Roger Manwood was born in Sandwich. He studied law and was admitted to the Inner Temple in 1548. He became an MP for Hastings in 1555 and later for Sandwich, until appointed as an Assize judge in 1567. His career flourished and in 1563 he was granted the large estate of Hackington by Queen Elizabeth I. In 1578 he was appointed Chief Baron of the Exchequer, amongst the most powerful and influential judges in England. A man of his times, he often resorted to bribery and corruption to advance his own interests but had a profound commitment to common law. He imposed harsh punishments where he felt they were needed (including cutting out of the tongue for disloyalty to the Queen and fines for non-attendance at church) but was a generous benefactor to local causes.
His life touched on local affairs in many ways:
His home at Hackington, now known as St Stephens, was by far the largest private residence in or near the city, and he became the wealthiest local private individual. The house, between the church and the almshouses, was demolished in about 1770.

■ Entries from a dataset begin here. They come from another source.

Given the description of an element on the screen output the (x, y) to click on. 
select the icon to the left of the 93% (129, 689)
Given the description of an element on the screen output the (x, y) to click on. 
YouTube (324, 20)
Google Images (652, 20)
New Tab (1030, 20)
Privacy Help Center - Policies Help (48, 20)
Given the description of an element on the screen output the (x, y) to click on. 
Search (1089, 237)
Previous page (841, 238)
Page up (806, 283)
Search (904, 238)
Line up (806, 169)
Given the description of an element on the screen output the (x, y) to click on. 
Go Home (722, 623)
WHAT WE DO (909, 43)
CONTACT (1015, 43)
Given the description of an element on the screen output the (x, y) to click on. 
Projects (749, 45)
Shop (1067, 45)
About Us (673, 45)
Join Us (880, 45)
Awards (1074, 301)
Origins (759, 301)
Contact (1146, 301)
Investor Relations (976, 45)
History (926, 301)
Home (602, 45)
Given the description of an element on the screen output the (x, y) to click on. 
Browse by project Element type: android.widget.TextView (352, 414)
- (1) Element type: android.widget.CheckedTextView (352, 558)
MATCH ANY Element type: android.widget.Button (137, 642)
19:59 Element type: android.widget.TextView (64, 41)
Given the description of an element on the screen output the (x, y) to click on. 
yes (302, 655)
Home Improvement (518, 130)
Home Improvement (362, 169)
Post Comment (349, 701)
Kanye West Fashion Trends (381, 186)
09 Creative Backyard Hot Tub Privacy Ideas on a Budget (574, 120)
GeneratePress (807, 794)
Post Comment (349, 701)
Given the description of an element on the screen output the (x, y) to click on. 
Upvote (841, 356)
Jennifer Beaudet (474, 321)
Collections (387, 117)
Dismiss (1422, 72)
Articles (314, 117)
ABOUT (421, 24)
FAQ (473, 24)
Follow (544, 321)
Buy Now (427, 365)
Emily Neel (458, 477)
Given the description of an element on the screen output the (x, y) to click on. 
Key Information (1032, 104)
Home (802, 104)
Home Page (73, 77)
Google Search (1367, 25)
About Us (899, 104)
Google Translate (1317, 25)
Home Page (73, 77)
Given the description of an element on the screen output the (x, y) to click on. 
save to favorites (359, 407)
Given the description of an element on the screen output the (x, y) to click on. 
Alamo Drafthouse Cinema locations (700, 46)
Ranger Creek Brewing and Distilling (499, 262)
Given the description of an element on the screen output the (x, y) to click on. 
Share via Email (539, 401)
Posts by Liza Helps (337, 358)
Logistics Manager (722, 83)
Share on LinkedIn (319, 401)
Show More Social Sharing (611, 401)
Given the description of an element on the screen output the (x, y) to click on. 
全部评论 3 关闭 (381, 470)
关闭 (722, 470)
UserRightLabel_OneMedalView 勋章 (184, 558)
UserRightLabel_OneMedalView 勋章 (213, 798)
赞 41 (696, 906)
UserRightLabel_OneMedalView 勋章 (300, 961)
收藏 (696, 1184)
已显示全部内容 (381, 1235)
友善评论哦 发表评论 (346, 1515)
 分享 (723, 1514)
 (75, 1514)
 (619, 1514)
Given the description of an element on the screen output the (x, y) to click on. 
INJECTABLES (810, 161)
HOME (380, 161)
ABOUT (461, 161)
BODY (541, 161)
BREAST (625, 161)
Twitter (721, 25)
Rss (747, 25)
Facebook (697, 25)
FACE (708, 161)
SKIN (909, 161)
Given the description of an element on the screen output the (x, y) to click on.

Manwood's almshouses (Image 1) on St Stephen's Green were built in the 1570s and endowed in his will. Each of the six residents enjoyed one meal a week in Manwood's own house. The larger house at the end of the almshouse row, intended as a home for the warden, now serves as Ye Olde Beverlie public house (Image 2).
Manwood’s imposing memorial (Image 3) in St Stephen's church was designed by Maximilian Colte who later designed the famous tomb of Queen Elizabeth I in Westminster Abbey. The snakes either side of his head, and his firm grasp on a money bag, chime well with his life on earth. Around his neck hangs a chain known by scholars as the "SS collar" as has the effigy of Henry IV in Canterbury Cathedral; several learned writers have commented on its meaning since very few were allowed to wear it. The tomb also depicts Manwood's wives and children, and incorporates a wooded skeleton claimed to be the most realistic in the county.
Perhaps his greatest legacy was the founding and endowment of the Sir Roger Manwood school in Sandwich, now a 900 pupil non-denominational Foundation co-educational grammar school.
One bequest of £20 in his will for the local poor was adopted in 1593 for the relief of those afflicted by the plague - including payments to watchers who made sure no one left the infected houses!